# START OF ROWS

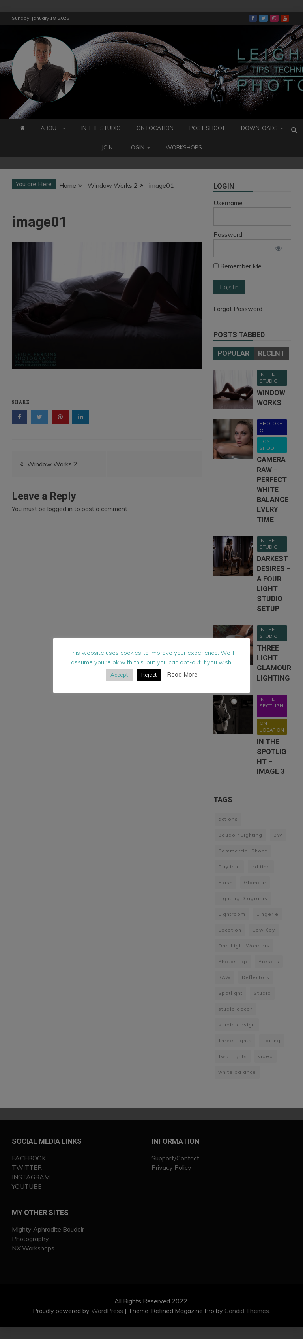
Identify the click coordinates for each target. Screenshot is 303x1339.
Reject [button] (149, 674)
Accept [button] (119, 674)
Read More (182, 674)
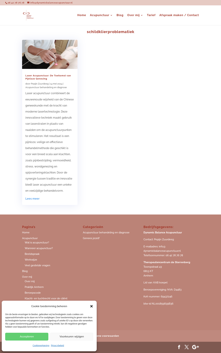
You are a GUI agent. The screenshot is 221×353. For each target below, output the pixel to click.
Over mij (133, 15)
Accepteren (27, 336)
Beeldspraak (32, 254)
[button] (91, 306)
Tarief (151, 15)
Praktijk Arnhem (34, 287)
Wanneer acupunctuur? (39, 248)
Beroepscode (33, 292)
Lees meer (32, 198)
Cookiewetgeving (41, 345)
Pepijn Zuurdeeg (40, 83)
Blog (120, 15)
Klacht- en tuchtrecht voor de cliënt (46, 298)
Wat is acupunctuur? (37, 242)
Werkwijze (31, 259)
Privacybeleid (57, 345)
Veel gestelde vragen (37, 265)
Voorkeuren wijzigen (72, 336)
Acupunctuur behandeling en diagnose (46, 87)
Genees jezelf (91, 238)
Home (81, 15)
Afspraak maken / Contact (179, 15)
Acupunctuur (99, 15)
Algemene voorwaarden (103, 335)
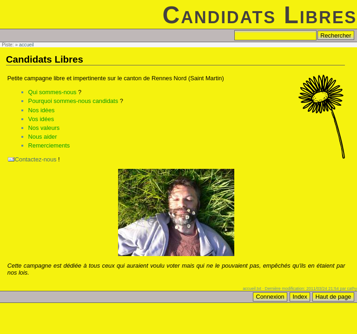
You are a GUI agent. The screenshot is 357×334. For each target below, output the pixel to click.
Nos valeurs (44, 127)
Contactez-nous (36, 159)
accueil (26, 44)
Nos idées (41, 110)
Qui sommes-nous (52, 92)
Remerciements (49, 145)
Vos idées (41, 119)
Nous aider (42, 136)
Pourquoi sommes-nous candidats (73, 100)
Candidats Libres (260, 15)
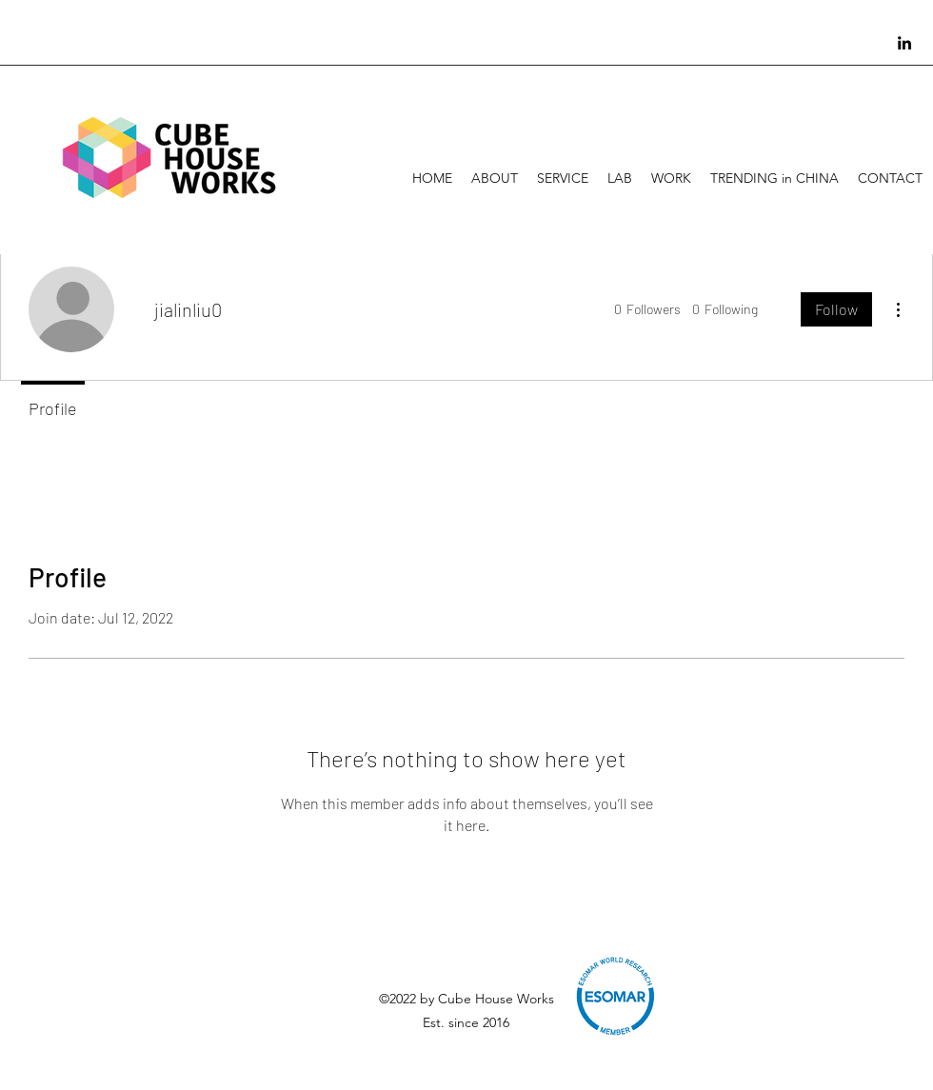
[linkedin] (904, 42)
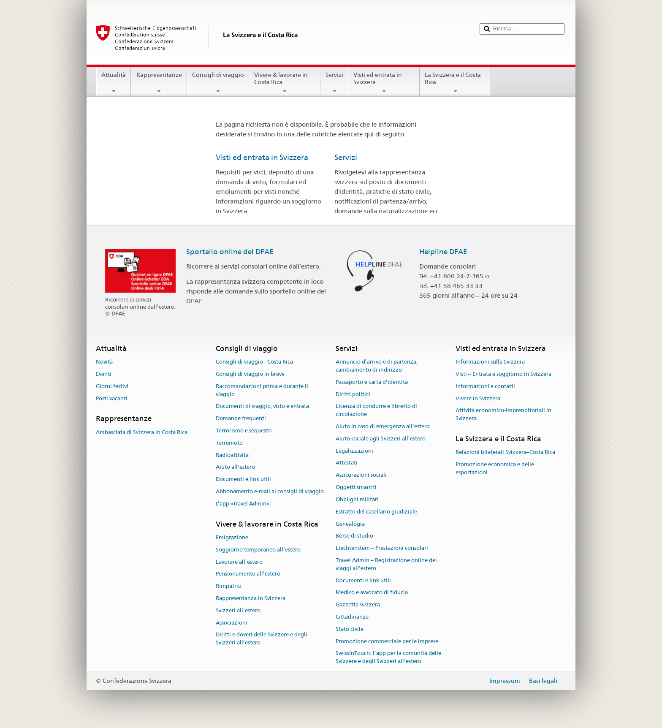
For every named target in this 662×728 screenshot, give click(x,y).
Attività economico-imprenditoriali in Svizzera (503, 414)
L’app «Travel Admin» (242, 503)
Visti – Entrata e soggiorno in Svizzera (503, 374)
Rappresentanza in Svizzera (250, 598)
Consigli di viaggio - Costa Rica (254, 362)
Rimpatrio (228, 586)
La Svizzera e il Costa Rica (455, 82)
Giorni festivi (112, 386)
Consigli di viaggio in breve (250, 374)
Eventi (103, 374)
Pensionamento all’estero (248, 574)
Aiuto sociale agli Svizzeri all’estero (381, 438)
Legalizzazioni (354, 451)
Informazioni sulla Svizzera (490, 362)
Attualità (113, 82)
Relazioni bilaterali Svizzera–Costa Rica (505, 452)
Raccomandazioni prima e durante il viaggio (262, 390)
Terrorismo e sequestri (244, 430)
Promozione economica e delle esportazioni (495, 468)
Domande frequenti (241, 418)
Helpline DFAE (443, 251)
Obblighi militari (357, 499)
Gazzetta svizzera (358, 604)
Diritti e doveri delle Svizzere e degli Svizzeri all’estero (261, 639)
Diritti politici (353, 394)
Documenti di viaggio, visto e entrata (262, 406)
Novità (104, 362)
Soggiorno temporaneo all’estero (258, 549)
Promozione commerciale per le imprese (387, 641)
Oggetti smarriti (356, 487)
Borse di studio (354, 536)
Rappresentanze (158, 82)
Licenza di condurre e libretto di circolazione (376, 410)
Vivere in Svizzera (478, 398)
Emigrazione (232, 537)
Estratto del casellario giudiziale (376, 511)
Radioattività (232, 455)
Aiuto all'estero (235, 467)
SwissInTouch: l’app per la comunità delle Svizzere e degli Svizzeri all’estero (388, 657)
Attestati (347, 463)
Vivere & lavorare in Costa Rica (285, 82)
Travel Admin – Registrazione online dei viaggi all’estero (386, 564)
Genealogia (350, 524)
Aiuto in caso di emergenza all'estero (383, 426)
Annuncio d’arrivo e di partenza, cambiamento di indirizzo (377, 366)
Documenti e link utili (243, 479)
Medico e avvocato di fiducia (372, 592)
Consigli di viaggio (218, 82)
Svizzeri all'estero (238, 610)
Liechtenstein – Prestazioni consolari (382, 548)
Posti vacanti (112, 398)
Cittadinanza (352, 617)
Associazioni (231, 622)
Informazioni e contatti (485, 386)
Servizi (334, 82)
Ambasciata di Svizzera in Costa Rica (141, 432)
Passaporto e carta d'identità (372, 382)
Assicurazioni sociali (361, 475)
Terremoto (229, 443)
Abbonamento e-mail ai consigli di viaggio (270, 491)
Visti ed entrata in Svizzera (384, 82)
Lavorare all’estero (239, 562)
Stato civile (350, 629)
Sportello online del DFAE (230, 251)
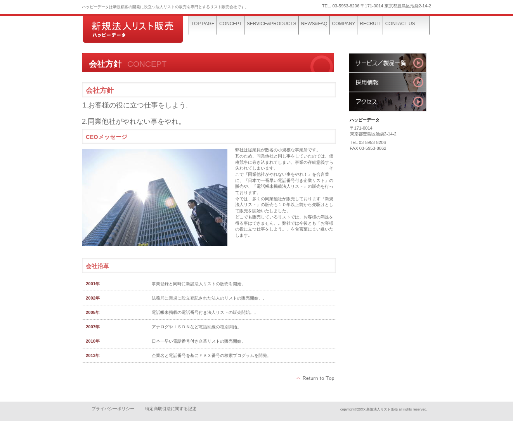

# END OF ROWS

- TASK REQUIREMENTS: Render the records above as a Markdown table with a "No." column for the row number and a "Line" column for the line, skipping blank lines and leaving out the pictures.

- EXERCISE RESULT:
| No. | Line |
|---|---|
| 1 | Identify the click coordinates for each target. Screenshot is 303x1339. |
| 2 | Reject [button] (149, 674) |
| 3 | Accept [button] (119, 674) |
| 4 | Read More (182, 674) |
| 5 | You are a GUI agent. The screenshot is 221×353. For each target below, output the pixel to click. |
| 6 | Over mij (133, 15) |
| 7 | Accepteren (27, 336) |
| 8 | Beeldspraak (32, 254) |
| 9 | [button] (91, 306) |
| 10 | Tarief (151, 15) |
| 11 | Praktijk Arnhem (34, 287) |
| 12 | Wanneer acupunctuur? (39, 248) |
| 13 | Beroepscode (33, 292) |
| 14 | Lees meer (32, 198) |
| 15 | Cookiewetgeving (41, 345) |
| 16 | Pepijn Zuurdeeg (40, 83) |
| 17 | Blog (120, 15) |
| 18 | Klacht- en tuchtrecht voor de cliënt (46, 298) |
| 19 | Wat is acupunctuur? (37, 242) |
| 20 | Werkwijze (31, 259) |
| 21 | Privacybeleid (57, 345) |
| 22 | Veel gestelde vragen (37, 265) |
| 23 | Voorkeuren wijzigen (72, 336) |
| 24 | Acupunctuur behandeling en diagnose (46, 87) |
| 25 | Genees jezelf (91, 238) |
| 26 | Home (81, 15) |
| 27 | Afspraak maken / Contact (179, 15) |
| 28 | Acupunctuur (99, 15) |
| 29 | Algemene voorwaarden (103, 335) |
| 30 | You are a GUI agent. The screenshot is 357×334. For each target below, output the pixel to click. |
| 31 | Nos valeurs (44, 127) |
| 32 | Contactez-nous (36, 159) |
| 33 | accueil (26, 44) |
| 34 | Nos idées (41, 110) |
| 35 | Qui sommes-nous (52, 92) |
| 36 | Remerciements (49, 145) |
| 37 | Vos idées (41, 119) |
| 38 | Nous aider (42, 136) |
| 39 | Pourquoi sommes-nous candidats (73, 100) |
| 40 | Candidats Libres (260, 15) |
| 41 | [linkedin] (904, 42) |
| 42 | For every named target in this 662×728 screenshot, give click(x,y). |
| 43 | Attività economico-imprenditoriali in Svizzera (503, 414) |
| 44 | L’app «Travel Admin» (242, 503) |
| 45 | Visti – Entrata e soggiorno in Svizzera (503, 374) |
| 46 | Rappresentanza in Svizzera (250, 598) |
| 47 | Consigli di viaggio - Costa Rica (254, 362) |
| 48 | Rimpatrio (228, 586) |
| 49 | La Svizzera e il Costa Rica (455, 82) |
| 50 | Giorni festivi (112, 386) |
| 51 | Consigli di viaggio in breve (250, 374) |
| 52 | Eventi (103, 374) |
| 53 | Pensionamento all’estero (248, 574) |
| 54 | Aiuto sociale agli Svizzeri all’estero (381, 438) |
| 55 | Legalizzazioni (354, 451) |
| 56 | Informazioni sulla Svizzera (490, 362) |
| 57 | Attualità (113, 82) |
| 58 | Relazioni bilaterali Svizzera–Costa Rica (505, 452) |
| 59 | Raccomandazioni prima e durante il viaggio (262, 390) |
| 60 | Terrorismo e sequestri (244, 430) |
| 61 | Promozione economica e delle esportazioni (495, 468) |
| 62 | Domande frequenti (241, 418) |
| 63 | Helpline DFAE (443, 251) |
| 64 | Obblighi militari (357, 499) |
| 65 | Gazzetta svizzera (358, 604) |
| 66 | Diritti e doveri delle Svizzere e degli Svizzeri all’estero (261, 639) |
| 67 | Diritti politici (353, 394) |
| 68 | Documenti di viaggio, visto e entrata (262, 406) |
| 69 | Novità (104, 362) |
| 70 | Soggiorno temporaneo all’estero (258, 549) |
| 71 | Promozione commerciale per le imprese (387, 641) |
| 72 | Oggetti smarriti (356, 487) |
| 73 | Borse di studio (354, 536) |
| 74 | Rappresentanze (158, 82) |
| 75 | Licenza di condurre e libretto di circolazione (376, 410) |
| 76 | Vivere in Svizzera (478, 398) |
| 77 | Emigrazione (232, 537) |
| 78 | Estratto del casellario giudiziale (376, 511) |
| 79 | Radioattività (232, 455) |
| 80 | Aiuto all'estero (235, 467) |
| 81 | SwissInTouch: l’app per la comunità delle Svizzere e degli Svizzeri all’estero (388, 657) |
| 82 | Attestati (347, 463) |
| 83 | Vivere & lavorare in Costa Rica (285, 82) |
| 84 | Travel Admin – Registrazione online dei viaggi all’estero (386, 564) |
| 85 | Genealogia (350, 524) |
| 86 | Aiuto in caso di emergenza all'estero (383, 426) |
| 87 | Annuncio d’arrivo e di partenza, cambiamento di indirizzo (377, 366) |
| 88 | Documenti e link utili (243, 479) |
| 89 | Medico e avvocato di fiducia (372, 592) |
| 90 | Consigli di viaggio (218, 82) |
| 91 | Svizzeri all'estero (238, 610) |
| 92 | Liechtenstein – Prestazioni consolari (382, 548) |
| 93 | Posti vacanti (112, 398) |
| 94 | Cittadinanza (352, 617) |
| 95 | Associazioni (231, 622) |
| 96 | Informazioni e contatti (485, 386) |
| 97 | Servizi (334, 82) |
| 98 | Ambasciata di Svizzera in Costa Rica (141, 432) |
| 99 | Passaporto e carta d'identità (372, 382) |
| 100 | Assicurazioni sociali (361, 475) |
| 101 | Terremoto (229, 443) |
| 102 | Abbonamento e-mail ai consigli di viaggio (270, 491) |
| 103 | Visti ed entrata in Svizzera (384, 82) |
| 104 | Lavorare all’estero (239, 562) |
| 105 | Stato civile (350, 629) |
| 106 | Sportello online del DFAE (230, 251) |